ACA Connects v. Bonta: 9th Circuit Upholds State Net Neutrality Laws
By Emily Shah - Edited by Pablo A. Lozano
In December 2017, the Federal Communications Commission (FCC) voted to repeal its 2015 Open Internet Order, which had imposed net neutrality federally. Net neutrality requires internet service providers (ISPs) to treat all online traffic equally by, for example, prohibiting providers from blocking or slowing the transmission of legal content or from preferencing content or consumers. In 2017, the FCC repealed net neutrality by reclassifying broadband services from “telecommunications services” to “information services,” a category in which the FCC lacks the regulatory authority to impose net neutrality. The Order also included a Preemption Directive, which purported to preempt any state or local regulations inconsistent with the federal approach.
Internet companies, non-profits, and state and local governments petitioned for review of the FCC’s 2017 Order, arguing that the FCC had been arbitrary and capricious by disregarding evidence about industry practice and harm to consumers and businesses. In Mozilla Corp. v. FCC, the D.C. Circuit upheld the FCC’s Order with two exceptions. First, the Court remanded the Order to the FCC to address concerns about the implications of their Order on public safety, low-income services, and pole attachments. Second, the Court concluded the FCC had not demonstrated legal authority to issue the Preemption Directive. The Court reasoned that by reclassifying broadband services as “information services,” over which it recognized a limited power to regulate, the FCC limited its authority to prevent states from enacting net neutrality laws. However, the Court left open the possibility that the FCC’s policy might preempt state laws that conflicted with the federal regulation.
At the same time, states began imposing their own net neutrality regulations. By October 2019, California, Colorado, Maine, New Jersey, Oregon, Vermont, and Washington passed net neutrality laws; many states introduced similar bills, and six states published executive orders preventing the state from contracting with internet service providers that did not adhere to net neutrality principles.
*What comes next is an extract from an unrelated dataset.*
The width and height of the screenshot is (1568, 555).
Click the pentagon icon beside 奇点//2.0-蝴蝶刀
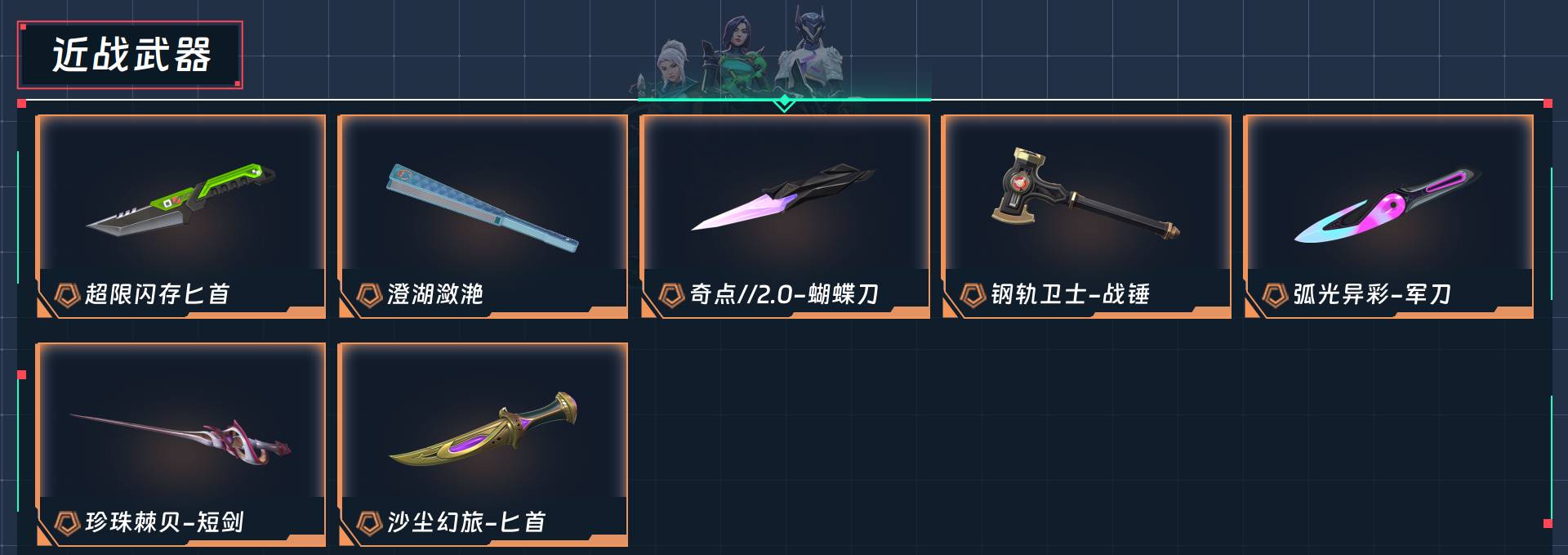[x=671, y=294]
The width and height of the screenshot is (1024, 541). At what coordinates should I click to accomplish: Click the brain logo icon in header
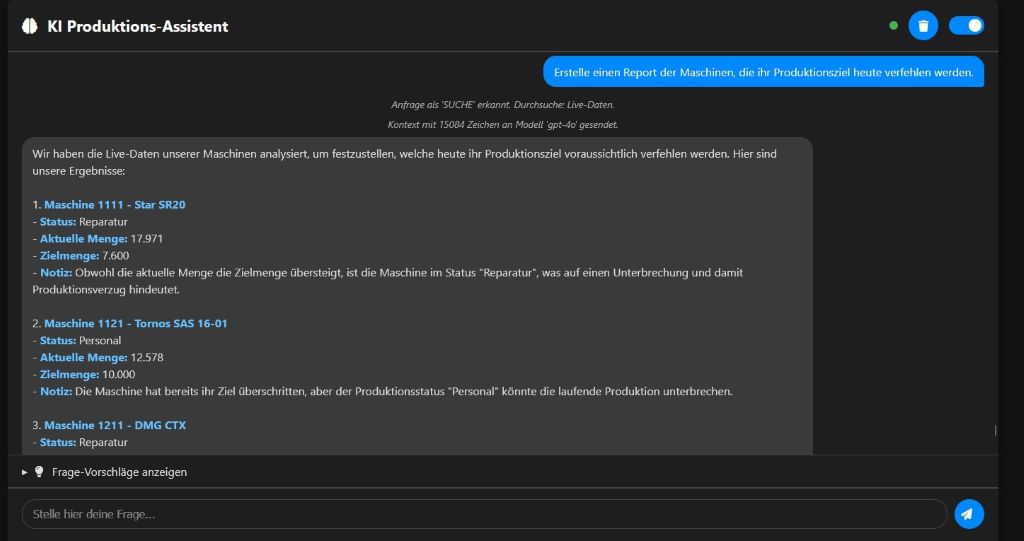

California’s Internet Consumer Protection and Net Neutrality Act (SB-822), which enacted net neutrality in California, led to significant litigation. Several internet service providers sued the California Attorney General asking for a preliminary injunction of SB-822 because it conflicted with both the FCC’s policy and the Communications Act, which delegated regulatory power to the FCC. On January 28, 2022, the 9th Circuit denied the injunction in ACA Connects v. Bonta. Their reasoning echoed Mozilla, holding that while an agency’s decision not to regulate might, at times, hold a preemptive effect, such preemption can only occur when the agency has regulatory authority and chooses not to exercise it. Here, the FCC “surrendered its authority to regulate” net neutrality — and thereby preempt states from doing so — by classifying broadband as “information services.” The Court also rejected arguments of a conflict with the Communications Act, reasoning that that Act did not explicitly limit state authority in the provisions relevant to this case and left room for state regulation implicating interstate commerce.
Internet service providers may petition the Supreme Court to review ACA Connects, and they may still argue that SB-822 discriminates against interstate commerce. In July 2021, the Biden Administration pushed the FCC, via Executive Order, to reimplement net neutrality. However, with the FCC currently composed of two Republican and two Democratic commissioners, no action is expected unless and until the Senate confirms Gigi Sohn, Biden’s FCC nominee. Congress has also introduced legislation that would statutorily implement net neutrality, but few expect it to succeed.
In the meantime, the ACA Connects decision will encourage states to move forward with their own versions of net neutrality. State legislation has already had national effects. For example, to comply with California’s law, AT&T nationally eliminated its practice of not counting HBO Max, which it owns, towards customers’ data streaming limits. As the Electronic Frontier Foundation argues, AT&T likely pushed the cost of HBO Max onto their customers’ overall data plan price, though they retain the option not to count any video streaming services towards a streaming limit. The ACA Connects plaintiffs have complained that a state-by-state approach is untenable because broadband services, by nature, cross state lines. Although proponents of federal net neutrality agree, in the absence of federal policy, they applaud the 9th Circuit’s decision.